▸ **Instructions for the task**
Count every line below that holds "marker". The answer is the number alone.

•••

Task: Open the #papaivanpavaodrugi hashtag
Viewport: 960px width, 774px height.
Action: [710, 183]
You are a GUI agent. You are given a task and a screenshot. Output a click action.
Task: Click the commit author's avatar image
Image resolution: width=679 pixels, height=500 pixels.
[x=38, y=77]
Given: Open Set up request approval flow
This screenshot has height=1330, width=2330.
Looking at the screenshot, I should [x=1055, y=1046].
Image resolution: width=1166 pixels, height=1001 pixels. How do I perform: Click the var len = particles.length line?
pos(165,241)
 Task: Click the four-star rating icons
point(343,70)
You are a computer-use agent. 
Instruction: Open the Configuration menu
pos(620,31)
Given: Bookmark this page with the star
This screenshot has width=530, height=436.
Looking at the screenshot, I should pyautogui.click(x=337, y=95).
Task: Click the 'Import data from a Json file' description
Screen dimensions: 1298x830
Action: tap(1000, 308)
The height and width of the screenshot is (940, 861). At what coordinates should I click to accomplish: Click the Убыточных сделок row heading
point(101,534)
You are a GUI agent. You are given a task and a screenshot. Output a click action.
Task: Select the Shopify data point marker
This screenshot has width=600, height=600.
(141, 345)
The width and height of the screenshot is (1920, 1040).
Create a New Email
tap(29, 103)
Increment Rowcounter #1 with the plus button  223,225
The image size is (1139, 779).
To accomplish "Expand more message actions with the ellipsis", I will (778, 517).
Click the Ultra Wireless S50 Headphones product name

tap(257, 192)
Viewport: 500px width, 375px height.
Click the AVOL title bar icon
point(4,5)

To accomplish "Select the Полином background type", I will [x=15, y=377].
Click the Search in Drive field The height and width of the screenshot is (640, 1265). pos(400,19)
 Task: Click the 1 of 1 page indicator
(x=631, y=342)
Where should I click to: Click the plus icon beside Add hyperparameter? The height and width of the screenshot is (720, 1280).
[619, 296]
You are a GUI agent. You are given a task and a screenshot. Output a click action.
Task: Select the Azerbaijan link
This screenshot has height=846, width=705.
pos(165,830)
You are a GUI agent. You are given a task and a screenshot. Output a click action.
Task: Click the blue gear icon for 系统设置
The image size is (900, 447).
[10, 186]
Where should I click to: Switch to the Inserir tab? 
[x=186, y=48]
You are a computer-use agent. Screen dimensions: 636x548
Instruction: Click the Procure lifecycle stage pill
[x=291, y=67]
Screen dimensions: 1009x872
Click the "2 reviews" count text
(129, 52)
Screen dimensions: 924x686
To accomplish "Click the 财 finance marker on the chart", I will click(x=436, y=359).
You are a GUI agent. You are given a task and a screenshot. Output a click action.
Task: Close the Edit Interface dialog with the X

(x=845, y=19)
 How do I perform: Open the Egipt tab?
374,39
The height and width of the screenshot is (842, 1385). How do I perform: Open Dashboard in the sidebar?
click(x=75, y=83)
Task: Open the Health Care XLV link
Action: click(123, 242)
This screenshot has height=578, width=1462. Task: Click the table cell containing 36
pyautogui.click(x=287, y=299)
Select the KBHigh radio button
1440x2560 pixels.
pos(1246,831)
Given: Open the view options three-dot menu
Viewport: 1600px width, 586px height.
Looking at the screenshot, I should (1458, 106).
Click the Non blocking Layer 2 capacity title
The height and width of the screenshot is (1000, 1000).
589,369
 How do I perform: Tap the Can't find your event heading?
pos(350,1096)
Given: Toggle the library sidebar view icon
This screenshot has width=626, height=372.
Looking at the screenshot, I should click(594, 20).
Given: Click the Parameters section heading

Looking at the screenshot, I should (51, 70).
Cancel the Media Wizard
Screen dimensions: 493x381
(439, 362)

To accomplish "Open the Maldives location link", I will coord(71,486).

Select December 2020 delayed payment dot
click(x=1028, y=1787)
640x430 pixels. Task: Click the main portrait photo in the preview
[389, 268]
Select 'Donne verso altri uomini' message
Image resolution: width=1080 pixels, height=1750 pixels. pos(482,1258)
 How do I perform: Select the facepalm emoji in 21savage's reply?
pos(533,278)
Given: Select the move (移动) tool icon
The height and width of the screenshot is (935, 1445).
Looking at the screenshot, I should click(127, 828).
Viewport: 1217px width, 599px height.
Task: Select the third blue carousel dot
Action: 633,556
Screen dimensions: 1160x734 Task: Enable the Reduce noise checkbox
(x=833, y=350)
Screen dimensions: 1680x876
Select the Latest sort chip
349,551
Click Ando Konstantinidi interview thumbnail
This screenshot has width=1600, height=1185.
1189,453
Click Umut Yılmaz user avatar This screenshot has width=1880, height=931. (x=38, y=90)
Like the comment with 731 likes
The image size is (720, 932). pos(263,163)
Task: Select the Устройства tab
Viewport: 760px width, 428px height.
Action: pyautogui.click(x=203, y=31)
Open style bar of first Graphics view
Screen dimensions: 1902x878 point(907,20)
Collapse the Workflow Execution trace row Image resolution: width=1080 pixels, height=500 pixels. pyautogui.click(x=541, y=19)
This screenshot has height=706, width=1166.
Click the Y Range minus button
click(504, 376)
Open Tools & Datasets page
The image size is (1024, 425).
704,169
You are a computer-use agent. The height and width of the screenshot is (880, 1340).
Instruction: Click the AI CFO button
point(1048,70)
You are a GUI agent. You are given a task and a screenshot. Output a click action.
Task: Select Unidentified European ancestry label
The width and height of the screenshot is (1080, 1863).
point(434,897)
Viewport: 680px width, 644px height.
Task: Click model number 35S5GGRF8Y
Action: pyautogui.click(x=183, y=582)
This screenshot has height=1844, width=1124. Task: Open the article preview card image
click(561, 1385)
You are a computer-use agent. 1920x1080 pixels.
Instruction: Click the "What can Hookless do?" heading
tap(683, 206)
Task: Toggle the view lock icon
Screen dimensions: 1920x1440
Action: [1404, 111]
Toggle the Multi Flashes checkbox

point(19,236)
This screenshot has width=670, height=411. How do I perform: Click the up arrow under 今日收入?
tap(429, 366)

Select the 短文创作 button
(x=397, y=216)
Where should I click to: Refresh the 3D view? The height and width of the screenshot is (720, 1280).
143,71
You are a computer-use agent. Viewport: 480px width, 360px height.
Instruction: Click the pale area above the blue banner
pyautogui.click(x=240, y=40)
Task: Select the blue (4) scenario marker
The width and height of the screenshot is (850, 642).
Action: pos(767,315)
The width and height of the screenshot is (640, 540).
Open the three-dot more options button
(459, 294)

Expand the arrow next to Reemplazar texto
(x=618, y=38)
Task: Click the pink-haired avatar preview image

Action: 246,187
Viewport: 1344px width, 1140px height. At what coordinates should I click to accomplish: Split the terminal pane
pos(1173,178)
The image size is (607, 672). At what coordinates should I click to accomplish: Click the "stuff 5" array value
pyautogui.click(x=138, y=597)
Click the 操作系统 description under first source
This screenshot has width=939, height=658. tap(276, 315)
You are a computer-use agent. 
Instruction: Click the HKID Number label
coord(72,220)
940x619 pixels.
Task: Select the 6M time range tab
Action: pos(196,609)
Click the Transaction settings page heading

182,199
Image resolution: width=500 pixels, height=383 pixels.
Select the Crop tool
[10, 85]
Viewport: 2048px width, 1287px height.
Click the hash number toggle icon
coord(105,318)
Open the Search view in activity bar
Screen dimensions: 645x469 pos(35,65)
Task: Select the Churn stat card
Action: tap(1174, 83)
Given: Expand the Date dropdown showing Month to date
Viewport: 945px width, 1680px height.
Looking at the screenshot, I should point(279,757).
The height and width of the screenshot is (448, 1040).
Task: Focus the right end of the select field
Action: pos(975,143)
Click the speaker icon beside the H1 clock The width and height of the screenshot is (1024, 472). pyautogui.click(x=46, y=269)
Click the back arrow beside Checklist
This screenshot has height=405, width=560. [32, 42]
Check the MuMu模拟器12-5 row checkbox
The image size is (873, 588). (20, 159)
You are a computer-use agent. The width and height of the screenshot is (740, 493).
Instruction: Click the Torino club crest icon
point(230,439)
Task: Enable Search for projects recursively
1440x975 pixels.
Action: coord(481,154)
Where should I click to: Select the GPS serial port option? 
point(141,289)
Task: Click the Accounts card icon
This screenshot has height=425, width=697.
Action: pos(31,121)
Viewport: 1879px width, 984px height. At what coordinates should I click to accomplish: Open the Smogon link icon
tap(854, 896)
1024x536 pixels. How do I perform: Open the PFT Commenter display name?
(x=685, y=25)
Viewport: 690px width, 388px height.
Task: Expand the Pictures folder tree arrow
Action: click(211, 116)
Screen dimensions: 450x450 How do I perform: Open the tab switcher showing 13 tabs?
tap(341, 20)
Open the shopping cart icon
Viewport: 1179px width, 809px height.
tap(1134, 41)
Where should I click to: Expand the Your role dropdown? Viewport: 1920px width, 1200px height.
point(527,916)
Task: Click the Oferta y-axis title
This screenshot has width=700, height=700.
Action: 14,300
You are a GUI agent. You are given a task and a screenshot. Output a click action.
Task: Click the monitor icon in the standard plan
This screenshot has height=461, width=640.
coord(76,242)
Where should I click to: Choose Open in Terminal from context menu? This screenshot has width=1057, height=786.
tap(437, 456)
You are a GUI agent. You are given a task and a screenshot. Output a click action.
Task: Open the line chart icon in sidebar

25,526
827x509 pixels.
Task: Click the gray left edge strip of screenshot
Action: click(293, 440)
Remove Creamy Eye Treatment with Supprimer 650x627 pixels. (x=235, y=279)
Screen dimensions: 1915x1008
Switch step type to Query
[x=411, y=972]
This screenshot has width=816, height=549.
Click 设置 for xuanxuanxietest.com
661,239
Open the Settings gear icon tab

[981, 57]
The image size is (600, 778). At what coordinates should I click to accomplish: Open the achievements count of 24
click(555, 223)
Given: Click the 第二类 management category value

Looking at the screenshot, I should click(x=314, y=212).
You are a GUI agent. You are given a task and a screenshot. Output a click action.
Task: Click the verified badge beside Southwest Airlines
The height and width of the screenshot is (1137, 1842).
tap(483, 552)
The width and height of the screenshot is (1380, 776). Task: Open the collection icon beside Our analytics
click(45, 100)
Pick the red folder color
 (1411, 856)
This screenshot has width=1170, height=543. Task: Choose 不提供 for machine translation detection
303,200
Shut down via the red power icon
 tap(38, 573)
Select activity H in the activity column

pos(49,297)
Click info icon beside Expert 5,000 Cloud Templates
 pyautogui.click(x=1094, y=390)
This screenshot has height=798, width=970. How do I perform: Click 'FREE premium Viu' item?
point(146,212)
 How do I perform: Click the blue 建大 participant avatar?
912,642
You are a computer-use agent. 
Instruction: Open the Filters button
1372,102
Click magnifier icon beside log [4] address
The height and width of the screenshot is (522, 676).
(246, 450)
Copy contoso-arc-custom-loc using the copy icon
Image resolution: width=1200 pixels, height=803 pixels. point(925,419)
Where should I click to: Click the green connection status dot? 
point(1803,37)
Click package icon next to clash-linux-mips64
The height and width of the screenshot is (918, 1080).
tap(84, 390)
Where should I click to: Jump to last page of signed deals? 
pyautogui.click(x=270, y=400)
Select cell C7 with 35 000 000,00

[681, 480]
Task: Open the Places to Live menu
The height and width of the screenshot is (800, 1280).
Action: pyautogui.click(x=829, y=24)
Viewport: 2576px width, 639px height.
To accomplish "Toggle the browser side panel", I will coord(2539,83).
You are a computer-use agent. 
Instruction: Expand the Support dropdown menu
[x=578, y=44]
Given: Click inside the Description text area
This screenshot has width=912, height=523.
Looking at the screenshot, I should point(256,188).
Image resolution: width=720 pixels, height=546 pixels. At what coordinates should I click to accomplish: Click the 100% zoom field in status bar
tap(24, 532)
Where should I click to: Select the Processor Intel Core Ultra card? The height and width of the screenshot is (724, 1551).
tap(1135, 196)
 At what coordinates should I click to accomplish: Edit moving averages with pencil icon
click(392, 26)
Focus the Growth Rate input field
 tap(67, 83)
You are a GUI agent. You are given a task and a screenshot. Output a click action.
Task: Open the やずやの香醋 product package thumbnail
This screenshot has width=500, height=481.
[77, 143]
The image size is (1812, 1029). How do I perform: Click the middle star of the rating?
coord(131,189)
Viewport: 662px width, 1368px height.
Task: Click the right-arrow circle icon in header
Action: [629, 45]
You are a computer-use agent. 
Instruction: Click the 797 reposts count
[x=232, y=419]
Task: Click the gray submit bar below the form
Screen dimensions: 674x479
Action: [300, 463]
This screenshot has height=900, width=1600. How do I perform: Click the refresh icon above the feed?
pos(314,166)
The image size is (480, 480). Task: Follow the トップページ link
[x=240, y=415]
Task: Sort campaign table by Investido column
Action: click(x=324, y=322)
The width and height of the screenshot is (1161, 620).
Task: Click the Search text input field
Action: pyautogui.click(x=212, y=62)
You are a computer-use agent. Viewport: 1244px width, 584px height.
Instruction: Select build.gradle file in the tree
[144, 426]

•••

▸ **Output for this task**
3